AITAH for being upset at the amount of money my boyfriend’s mother wants to charge me for living in her house ?

























According to Dr. Irene Klugman, a specialist in relational psychology and boundary setting, housing situations involving extended, unpaid residency often carry an inherent risk of shifting dynamics once external financial pressures or perceived costs increase. She notes that in cases of financial disparity, ‘the host’s definition of ‘fair contribution’ rarely aligns perfectly with the guest’s objective cost of consumption; it often becomes a proxy for perceived emotional labor, social expectation, or the reassertion of household authority.’
The narrator’s behavior demonstrates hypervigilance and extreme measures—limiting showers, near-fasting, and meticulous tracking of small expenditures—which strongly suggests high anxiety rooted in past experiences of dependency and financial trauma (e.g., the student loan theft). This behavior, while intended to prevent being a ‘burden,’ often reinforces the host’s perception of the guest as temporary or overly costly, even if the objective cost is low. The failure of the mother-in-law to communicate the charge directly to the narrator, instead using the boyfriend as an intermediary, is a significant communication failure that escalates feelings of being unwanted and undermined.
The demand for 150€, especially when communicated indirectly and precisely when the narrator was physically absent for 60% of the month, suggests the charge is less about utilities and more about establishing a formal status or responding to unrelated household financial stress (potentially related to the stepdad’s spending). The narrator’s actions in meticulously minimizing costs were appropriate given their goal of not imposing, but the emotional response—feeling like a parasite—is a direct result of the stressful environment. Future handling should involve the boyfriend initiating a direct, calm conversation with his mother to clarify the basis of the charge (Is it a formal rent, or a contribution to general household expenses?), and negotiating a figure that is sustainable based on objective assessment rather than projected guilt.
THE COMMENTS SECTION WENT WILD – REDDIT HAD *A LOT* TO SAY ABOUT THIS ONE.

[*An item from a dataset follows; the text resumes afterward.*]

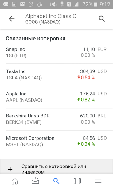Viewport: 113px width, 188px height.
Task: Tap 'Сравнить с котировкой или индексом' button
Action: (57, 167)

This does not sound like a lof of money. Your poor financial situation does not mean, that you are privileged to live for free in their house. What would be your option? Like you said, you live in an expensive area.


The individual is caught between the overwhelming pressure of severe financial precarity and the sudden imposition of a financial requirement from their host. Despite taking extraordinary measures to minimize their presence and usage, the request for a monthly fee has triggered feelings of being an ‘unwanted parasite,’ highlighting the deep emotional impact of perceived rejection when one is already vulnerable.
Given the host’s established financial stability compared to the narrator’s minimum wage earnings and existing debts, is the sudden demand for 150€ justified by actual consumption costs, or does it reflect underlying motivations related to the household’s financial strain or a desire to enforce stricter boundaries? How should the couple balance financial autonomy with the existing reliance on familial support?